Naturalmente il riduzionismo non è l'unico approccio possibile, come hanno reso evidenti i progressi ottenuti grazie all'analisi computazionale e teorica, determinati dalla fusione tra psicologia e neuroscienze, facilitando le risposte fondamentali su come percepiamo, impariamo, ricordiamo, su qual'é la natura delle emozioni, dell'empatia e della coscienza.
La scienza ci offre una maggiore obiettività nella descrizione della natura delle cose: esaminando la percezione dell'arte come una interpretazione dell'esperienza sensoriale, l'analisi scientifica può descrivere come il cervello percepisce e risponde ad un'opera d'arte e ci dà indicazioni su come questa esperienza trascenda la nostra percezione quotidiana del mondo che ci circonda.

Le paure, assolutamente legittime, inerenti la possibilità che la scientificizzazione dell'operato dell'artista possa diminuire il fascino che l'arte esercita su di noi e banalizzare la nostra percezione delle sue verità più profonde, è un falso problema, ossia l'atavica diffidenza che proviamo in presenza del nuovo.
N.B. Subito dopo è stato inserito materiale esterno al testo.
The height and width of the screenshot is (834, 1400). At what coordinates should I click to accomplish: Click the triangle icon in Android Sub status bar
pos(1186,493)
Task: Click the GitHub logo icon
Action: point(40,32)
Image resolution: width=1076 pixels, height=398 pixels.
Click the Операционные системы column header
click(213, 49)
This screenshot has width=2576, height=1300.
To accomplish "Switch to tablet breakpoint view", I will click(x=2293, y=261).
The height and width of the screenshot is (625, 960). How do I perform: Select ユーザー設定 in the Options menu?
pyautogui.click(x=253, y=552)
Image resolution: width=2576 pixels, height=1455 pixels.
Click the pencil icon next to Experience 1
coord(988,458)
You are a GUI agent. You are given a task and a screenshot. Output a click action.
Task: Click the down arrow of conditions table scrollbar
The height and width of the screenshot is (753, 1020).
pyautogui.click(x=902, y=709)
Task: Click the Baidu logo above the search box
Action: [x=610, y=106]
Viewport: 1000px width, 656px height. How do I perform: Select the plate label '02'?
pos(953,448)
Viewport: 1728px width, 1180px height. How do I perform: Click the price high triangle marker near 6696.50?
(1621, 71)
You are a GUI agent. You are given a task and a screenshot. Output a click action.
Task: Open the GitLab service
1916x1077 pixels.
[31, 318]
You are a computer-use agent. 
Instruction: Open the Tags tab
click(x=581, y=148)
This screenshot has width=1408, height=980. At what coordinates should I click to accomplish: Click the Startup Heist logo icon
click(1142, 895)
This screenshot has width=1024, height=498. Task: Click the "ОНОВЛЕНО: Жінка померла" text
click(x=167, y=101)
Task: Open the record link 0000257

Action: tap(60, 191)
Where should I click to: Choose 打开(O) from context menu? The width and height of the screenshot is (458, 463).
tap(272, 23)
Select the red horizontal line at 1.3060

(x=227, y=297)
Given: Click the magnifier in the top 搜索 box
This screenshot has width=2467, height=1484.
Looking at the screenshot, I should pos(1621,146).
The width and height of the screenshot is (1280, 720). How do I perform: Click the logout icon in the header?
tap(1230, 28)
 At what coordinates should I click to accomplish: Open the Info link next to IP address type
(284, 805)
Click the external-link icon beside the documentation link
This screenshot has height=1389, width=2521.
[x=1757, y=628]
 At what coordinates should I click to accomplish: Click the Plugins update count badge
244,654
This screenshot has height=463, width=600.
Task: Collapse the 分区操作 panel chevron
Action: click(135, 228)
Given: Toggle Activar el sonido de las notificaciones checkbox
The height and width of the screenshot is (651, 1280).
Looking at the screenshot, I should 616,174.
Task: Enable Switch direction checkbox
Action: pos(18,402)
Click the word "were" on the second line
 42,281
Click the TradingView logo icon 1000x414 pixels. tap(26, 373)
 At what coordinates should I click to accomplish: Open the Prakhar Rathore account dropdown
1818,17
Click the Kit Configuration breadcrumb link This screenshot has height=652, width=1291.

Come scrisse Matisse: “Ci avviciniamo di più ad una serenità gioiosa se semplifichiamo pensieri e figure. Semplificare l'idea per realizzare un'espressione di gioia. E' solo questo che facciamo”.

Fabius, con un umanista individualista come me sfondi una porta aperta: parliamo sempre di "dialogo tra due persone" quando ci riferiamo alla produzione artistica e alla sua lettura. Più avanti varrà la pena di affrontare il tema delle basi cognitive-esperienziali personali dalle quali nasce la risposta ad uno stimolo artistico, e magari una domanda che mi frulla da sempre: perché mai ci vuole sempre tanto tempo perché un valido artista si possa affermare, al di là dei meccanismi del mercato, proprio come giudizio diretto su quanto esprime.